## PASSAGE SHOWN

****

Every time it rains you get busy talking about the rain. Now, your friends will think you for a fool. They’re gonna think you’re eccentric and after a while they’ll stop listening to you so you’ll have to talk yourself. We’re going to see you walking down Ocean Parkway, muttering to yourself. But you’ve got to realize you’re becoming a great man.
Now, when you get married you think you’re marrying an idealist, so you start telling your wife at the beginning about the rain. So for the first couple of days she’ll have to be polite and listen to you. After a while she says, “Stop, please. Stop! I heard this stuff already. You already told me last week about how we are all 80% water!” So there’s nobody to talk to. So when your wife is not around, close the door and talk to yourself about the rain and little by little, you’ll talk yourself into it and then you’ll begin to have eyes. You’ll be a man who sees the truth.
But you shouldn’t expect company in your success. When you go higher on the mountain, the air becomes more and more rare. The company is all down on the ground and as you go higher on the mountain, you have less and less company. When you get to the top, there’s no company at all. Moshe Rabbeinu got to the top; he said goodbye to Mankind. He was different from all men from then on.

****

## DATA PROVIDED
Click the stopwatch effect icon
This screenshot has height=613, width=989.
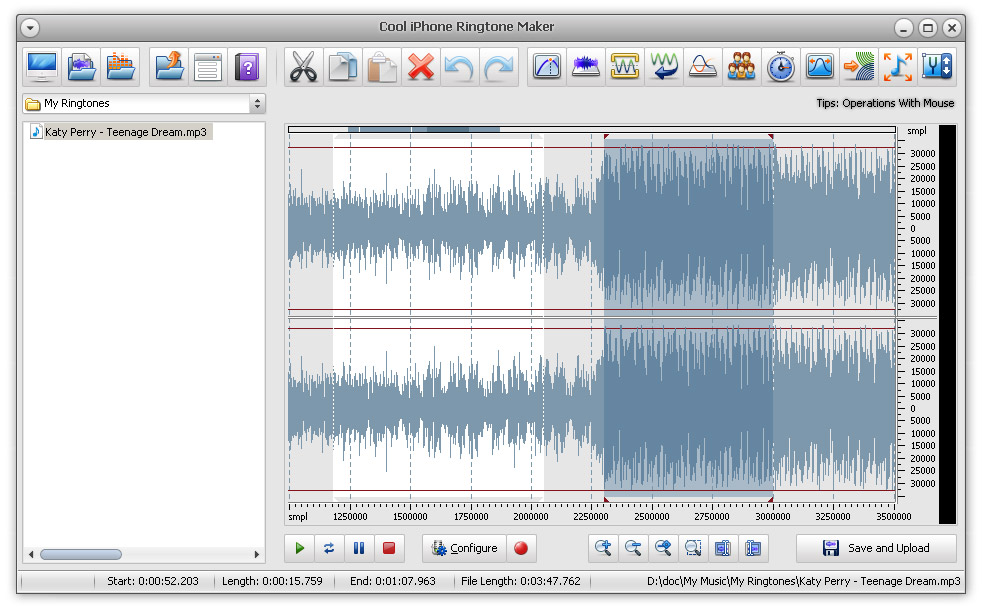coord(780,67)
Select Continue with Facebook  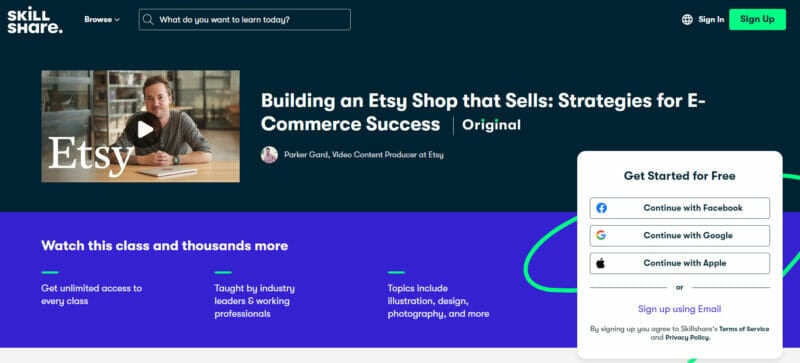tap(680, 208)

****

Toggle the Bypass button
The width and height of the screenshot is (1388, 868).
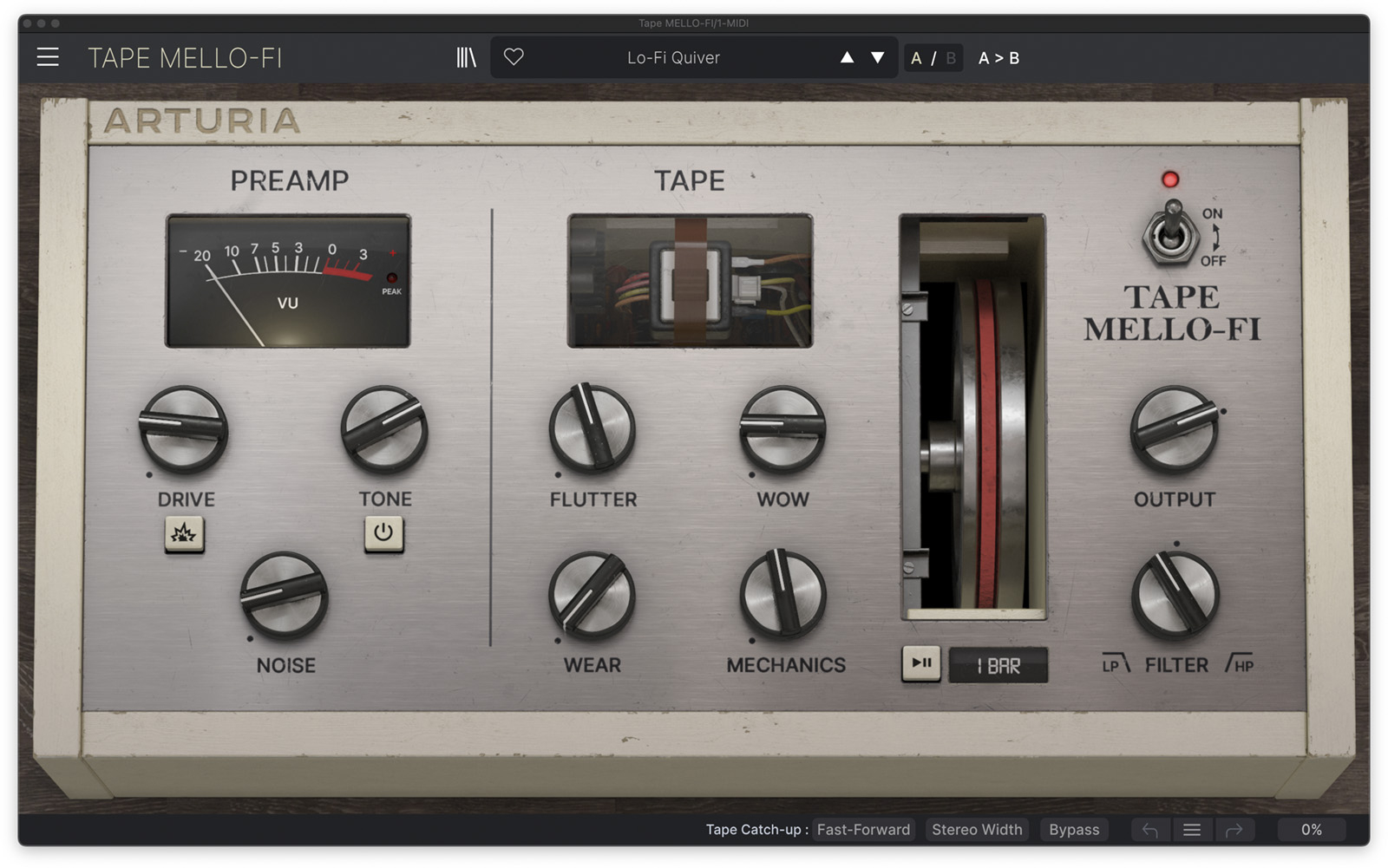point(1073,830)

****

## REQUESTS
1. Count the lines of the entries that contain the string "height", and reply with the number only.
2. Pick up the talk about the rain and the mountain from its last sentence and keep it going.
The entries have no connection to the talk about rain.

## PER-TASK ANSWERS
1. 2

2.
It’s hard to be an idealist. You have to be different. The secret is, you have to be a little bit of a meshuganer. מוטב שיהיה שוטה כל ימיו בעיני הבריות– It’s better to be a lunatic all your life in the eyes of Mankind, ואל יהיה רשע שעה אחת לפני המקום – in order that Hakadosh Baruch Hu should approve of you. However, take that advice carefully. It’s a recipe for greatness, a prescription, but you have to know how to use it. Don’t just stam try to be a shoteh.
TAPE # R-32
A SHORT SELECTION FROM TAPE # R-32:
To understand the greatness of rain, we must go back to chemistry. Chemistry is a factual subject. It deals with mathematics. You can measure and you can weigh the materials. That’s what chemistry is. Today unfortunately, even within chemistry they introduced theories. Wherever they can put some poison, they put it in, even chemistry. But in reality, it doesn’t belong there. Chemistry is not a theoretical science. It is a mathematical science – it’s exact.
Now, chemistry tells us that the human body is composed of more than three-quarters water. Look at your neighbor; if you look at yourself you won’t believe it, but take a look at your neighbor. He’s a bag of water; he’s around 80% water. No matter what you’ll say, you can’t get away from that fact; it’s a mathematical fact. I am water and you are water.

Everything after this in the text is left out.